This project is the implementation of the paper Multi-modal Factorized Bilinear Pooling with Co-Attention Learning for Visual Question Answering. Compared with existing state-of-the-art approaches such as MCB and MLB, our MFB models achieved superior performance on the large-scale VQA-1.0 and VQA-2.0 datasets. The MFB+CoAtt network architecture for VQA is illustrated in Figure 1.
Figure 1: The MFB+CoAtt Network architecture for VQA.The 3rd-party pytorch implementation for MFB(MFH) is released here. Great thanks, Liam!
Using the image features (the model with adaptive K ranges from [10,100]) here, our single MFH+CoAtt+GloVe model achieved the overall accuracy 68.76% on the test-dev set of VQA-2.0 dataset. With an ensemble of 8 models, we achieved the new state-of-the-art performance on the VQA-2.0 dataset's leaderboard with the overall accuracy 70.92%.
Our solution for the VQA Challenge 2017 is updated!
We proposed a high-order extention for MFB, i.e., the Multi-modal Factorized High-order Pooling (MFH).

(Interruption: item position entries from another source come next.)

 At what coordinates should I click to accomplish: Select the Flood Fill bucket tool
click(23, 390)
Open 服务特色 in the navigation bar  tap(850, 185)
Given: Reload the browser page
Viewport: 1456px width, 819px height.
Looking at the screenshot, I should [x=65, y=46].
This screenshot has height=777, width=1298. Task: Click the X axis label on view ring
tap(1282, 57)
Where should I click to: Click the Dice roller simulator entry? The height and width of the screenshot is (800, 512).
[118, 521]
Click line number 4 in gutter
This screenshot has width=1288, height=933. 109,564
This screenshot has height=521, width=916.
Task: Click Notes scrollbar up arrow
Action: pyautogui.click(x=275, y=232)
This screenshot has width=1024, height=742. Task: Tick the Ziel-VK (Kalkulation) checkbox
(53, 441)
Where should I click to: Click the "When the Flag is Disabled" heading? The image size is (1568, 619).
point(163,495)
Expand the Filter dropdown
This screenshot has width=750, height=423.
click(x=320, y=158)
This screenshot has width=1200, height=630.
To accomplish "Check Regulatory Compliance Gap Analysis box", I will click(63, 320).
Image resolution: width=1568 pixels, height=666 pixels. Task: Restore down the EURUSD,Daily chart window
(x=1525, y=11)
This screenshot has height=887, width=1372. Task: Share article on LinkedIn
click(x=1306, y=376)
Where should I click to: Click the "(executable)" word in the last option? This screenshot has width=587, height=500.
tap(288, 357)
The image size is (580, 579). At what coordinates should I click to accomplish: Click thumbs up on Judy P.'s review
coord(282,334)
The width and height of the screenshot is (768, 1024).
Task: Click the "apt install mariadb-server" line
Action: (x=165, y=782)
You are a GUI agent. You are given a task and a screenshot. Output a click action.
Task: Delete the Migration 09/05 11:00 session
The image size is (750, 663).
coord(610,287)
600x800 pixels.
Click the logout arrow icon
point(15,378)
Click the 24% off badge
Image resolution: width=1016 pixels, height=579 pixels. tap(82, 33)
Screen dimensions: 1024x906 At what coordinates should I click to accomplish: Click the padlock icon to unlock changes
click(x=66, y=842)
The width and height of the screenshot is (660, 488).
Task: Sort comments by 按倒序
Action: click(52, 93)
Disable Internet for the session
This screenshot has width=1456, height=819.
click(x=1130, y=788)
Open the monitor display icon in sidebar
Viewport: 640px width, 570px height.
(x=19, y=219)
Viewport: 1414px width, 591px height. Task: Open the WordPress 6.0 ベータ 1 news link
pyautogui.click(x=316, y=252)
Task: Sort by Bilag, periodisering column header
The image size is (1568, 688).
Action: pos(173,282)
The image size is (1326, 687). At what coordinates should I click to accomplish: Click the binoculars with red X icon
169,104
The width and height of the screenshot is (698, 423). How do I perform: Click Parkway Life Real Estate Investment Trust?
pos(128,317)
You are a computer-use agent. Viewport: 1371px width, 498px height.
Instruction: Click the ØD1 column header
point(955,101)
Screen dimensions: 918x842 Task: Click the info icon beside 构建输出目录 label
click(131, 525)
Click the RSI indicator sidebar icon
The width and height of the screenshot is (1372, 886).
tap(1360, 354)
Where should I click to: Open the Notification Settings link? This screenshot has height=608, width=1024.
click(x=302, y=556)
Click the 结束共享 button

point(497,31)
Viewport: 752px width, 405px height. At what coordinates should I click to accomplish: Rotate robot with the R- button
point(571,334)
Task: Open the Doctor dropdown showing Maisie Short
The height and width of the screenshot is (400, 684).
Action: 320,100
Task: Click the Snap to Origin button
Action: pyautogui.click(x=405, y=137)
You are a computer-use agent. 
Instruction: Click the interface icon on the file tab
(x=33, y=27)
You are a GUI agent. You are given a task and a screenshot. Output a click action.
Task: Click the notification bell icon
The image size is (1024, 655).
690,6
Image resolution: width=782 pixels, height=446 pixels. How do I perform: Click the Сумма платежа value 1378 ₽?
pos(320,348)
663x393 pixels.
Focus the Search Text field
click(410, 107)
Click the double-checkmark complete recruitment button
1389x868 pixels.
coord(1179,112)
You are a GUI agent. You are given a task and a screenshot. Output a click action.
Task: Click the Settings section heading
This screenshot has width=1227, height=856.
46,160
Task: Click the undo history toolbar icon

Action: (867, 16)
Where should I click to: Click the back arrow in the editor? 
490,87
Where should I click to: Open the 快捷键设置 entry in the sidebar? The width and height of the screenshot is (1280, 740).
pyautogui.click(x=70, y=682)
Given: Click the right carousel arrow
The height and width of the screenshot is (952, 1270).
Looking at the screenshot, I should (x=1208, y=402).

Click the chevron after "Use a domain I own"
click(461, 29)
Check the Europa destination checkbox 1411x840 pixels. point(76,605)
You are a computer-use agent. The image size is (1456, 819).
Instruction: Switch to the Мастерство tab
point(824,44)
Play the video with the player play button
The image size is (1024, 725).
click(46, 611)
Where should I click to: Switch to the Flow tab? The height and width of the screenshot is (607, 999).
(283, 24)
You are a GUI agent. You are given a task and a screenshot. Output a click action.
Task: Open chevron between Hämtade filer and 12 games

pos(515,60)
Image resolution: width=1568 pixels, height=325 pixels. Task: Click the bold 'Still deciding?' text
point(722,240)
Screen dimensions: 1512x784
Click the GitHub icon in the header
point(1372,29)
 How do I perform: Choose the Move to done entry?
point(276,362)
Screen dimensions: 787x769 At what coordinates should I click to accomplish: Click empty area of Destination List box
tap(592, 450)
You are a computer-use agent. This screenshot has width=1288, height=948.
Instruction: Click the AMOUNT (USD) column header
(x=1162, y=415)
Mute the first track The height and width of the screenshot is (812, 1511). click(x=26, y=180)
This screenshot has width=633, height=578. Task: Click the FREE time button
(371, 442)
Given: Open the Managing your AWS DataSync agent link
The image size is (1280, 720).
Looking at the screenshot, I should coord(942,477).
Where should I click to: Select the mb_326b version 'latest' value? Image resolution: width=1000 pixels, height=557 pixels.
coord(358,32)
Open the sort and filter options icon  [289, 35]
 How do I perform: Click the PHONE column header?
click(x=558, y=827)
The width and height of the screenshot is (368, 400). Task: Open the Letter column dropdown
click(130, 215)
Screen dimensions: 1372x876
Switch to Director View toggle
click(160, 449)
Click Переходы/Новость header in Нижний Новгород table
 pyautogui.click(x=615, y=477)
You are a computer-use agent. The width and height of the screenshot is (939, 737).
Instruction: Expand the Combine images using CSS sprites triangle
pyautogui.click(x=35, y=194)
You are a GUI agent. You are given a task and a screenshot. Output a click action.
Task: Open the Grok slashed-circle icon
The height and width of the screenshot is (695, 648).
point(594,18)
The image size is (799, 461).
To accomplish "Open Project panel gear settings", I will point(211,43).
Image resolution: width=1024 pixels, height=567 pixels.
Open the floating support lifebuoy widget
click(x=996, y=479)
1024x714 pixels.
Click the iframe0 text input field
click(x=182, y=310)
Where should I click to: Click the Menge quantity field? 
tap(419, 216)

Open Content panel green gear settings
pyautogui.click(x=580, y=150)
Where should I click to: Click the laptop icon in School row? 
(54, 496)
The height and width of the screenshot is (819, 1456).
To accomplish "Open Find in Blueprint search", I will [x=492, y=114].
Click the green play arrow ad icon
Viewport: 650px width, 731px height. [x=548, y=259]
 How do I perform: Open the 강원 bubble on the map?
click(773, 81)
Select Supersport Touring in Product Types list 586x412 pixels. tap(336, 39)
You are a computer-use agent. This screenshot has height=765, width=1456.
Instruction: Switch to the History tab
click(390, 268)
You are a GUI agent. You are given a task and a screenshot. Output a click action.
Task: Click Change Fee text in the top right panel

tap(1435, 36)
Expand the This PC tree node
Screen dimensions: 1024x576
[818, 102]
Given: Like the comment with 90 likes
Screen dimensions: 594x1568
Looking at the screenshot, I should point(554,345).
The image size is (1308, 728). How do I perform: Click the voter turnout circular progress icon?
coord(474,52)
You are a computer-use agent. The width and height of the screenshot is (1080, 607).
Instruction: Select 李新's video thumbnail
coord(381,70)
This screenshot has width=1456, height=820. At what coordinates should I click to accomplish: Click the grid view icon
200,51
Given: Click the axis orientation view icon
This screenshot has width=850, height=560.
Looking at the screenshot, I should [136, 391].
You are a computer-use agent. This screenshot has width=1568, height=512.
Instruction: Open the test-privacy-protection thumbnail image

See the flowchart in Figure 2 and the implementations in mfh_baseline
and mfh-coatt-glove
folders. With an ensemble of 9 MFH+CoAtt+GloVe(+VG) models, we won the 2nd place (tied with another team) in the VQA Challenge 2017. The detailed information can be found in our paper (the second paper in the CITATION section on bottom of this page).
Our codes is implemented based on the high-quality vqa-mcb project. The data preprocessing and and other prerequisites are the same with theirs. Before running our scripts to train or test MFB model, see the Prerequisites
and Data Preprocessing
sections in the README of vqa-mcb's project first.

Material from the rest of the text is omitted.